海外との貿易ビジネスを始めるにあたって、避けて通れない最重要ステップが「通関(つうかん)」です。
「手続きが複雑そう」「何をすればいいのか分からない」と不安に感じる方も多いのではないでしょうか。
通関の基本的な意味から、輸出入の具体的な流れ、必要書類まで、初めての方にも分かりやすく徹底解説します!
通関とは?
通関とは、貨物を輸出入する際に、税関から正式な許可を得るための一連の手続きのことです。
日本と海外の間でモノを売り買いするとき、どんな貨物でも自由に国境を越えられるわけではありません。
品目や数量、金額などを正しく国(税関)に申告し、法律上の問題がないかチェックを受ける必要があります。この関門をパスして初めて、貨物を国内に引き取ったり、船や飛行機に積んだりすることができます。
- 輸出通関:日本の貨物を海外へ送り出すための手続き
- 輸入通関:海外の貨物を日本国内へ引き取るための手続き
輸出通関の基本フロー
日本の製品を海外に輸出する際の手続きは、大きく分けて以下の4ステップで進みます。
【ステップ1】貨物を保税地域に搬入する
↓
【ステップ2】税関へ輸出申告を行う
↓
【ステップ3】税関による書類審査・貨物検査
↓
【ステップ4】輸出許可(船や飛行機への積み込み)
ステップ1:保税地域への搬入
ステップ2:輸出申告
- 貨物の詳細(品名・数量・価格など)を記載した書類を揃え、税関システム(NACCS)を使って申告します。
ステップ3:審査・検査
- 税関が書類をチェックします。必要に応じて、実際に貨物の中身を確認する「貨物検査」が行われます。
ステップ4:輸出許可
- 問題がなければ税関から「輸出許可書」が発行され、船や飛行機に貨物を積み込めるようになります。
輸入通関の基本フロー
海外から貨物を買い付ける場合は、輸出よりもチェックが厳しくなり、関税等の納税手続きが加わります。

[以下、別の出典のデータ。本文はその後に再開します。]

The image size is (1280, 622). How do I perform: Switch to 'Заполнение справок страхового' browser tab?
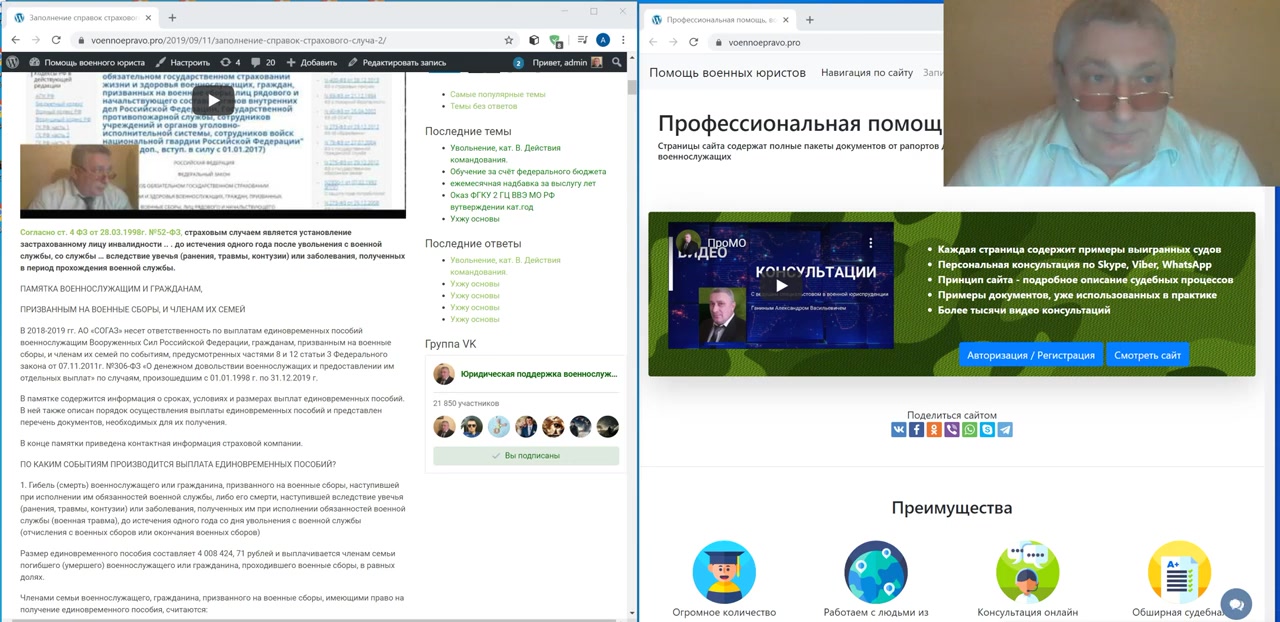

【ステップ1】貨物が日本の港・空港に到着(保税地域へ搬入)
↓
【ステップ2】税関へ輸入申告を行う
↓
【ステップ3】税関による書類審査・貨物検査
↓
【ステップ4】関税・消費税の納付
↓
【ステップ5】輸入許可(貨物の国内引き取り)
ステップ1:保税地域への搬入
- 海外から届いた貨物は、まず空港や港の保税地域に保管されます。
ステップ2:輸入申告
- 仕入書(インボイス)などをもとに、税関へ輸入の申告をします。
ステップ3:審査・検査・他法令の確認
- 偽ブランド品や密輸品などの違法なものがないか厳重に審査されます。
- 食品や植物、医薬品などは、食品衛生法や植物防疫法といった別の法律(他法令)のクリアも必須です。
ステップ4:税金の納付
- 貨物に応じた「関税」と「国内消費税」を計算し、国に納付します。
ステップ5:輸入許可
- 税金の支払いが確認され、審査をパスすると「輸入許可書」が下り、ようやく貨物を自社倉庫などへ配送できるようになります。
通関手続きに必要な主な書類
通関を行うには、貨物の身元を証明するいくつかの重要書類が必要です。主に以下の3つが基本となります
- 仕入書(Invoice / インボイス)
- 価格、数量、品名、取引条件などが記載された、最も重要な売買明細書です。
- 梱包明細書(Packing List / パッキングリスト)
- 貨物がどのように梱包されているか、重量や容積が詳しく書かれた書類です。
- 船荷証券(B/L) / 航空貨物運送状(AWB)
- 運送業者から発行される、貨物の「預かり証」および「運送契約書」です。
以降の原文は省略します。